### Brief
With no word left out, write out the entire listing.

### Given data
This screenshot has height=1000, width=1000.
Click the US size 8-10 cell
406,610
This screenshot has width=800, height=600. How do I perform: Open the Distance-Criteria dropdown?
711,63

### Response to this exercise
This screenshot has height=1000, width=1000.
Click the US size 8-10 cell
406,610
This screenshot has width=800, height=600. How do I perform: Open the Distance-Criteria dropdown?
711,63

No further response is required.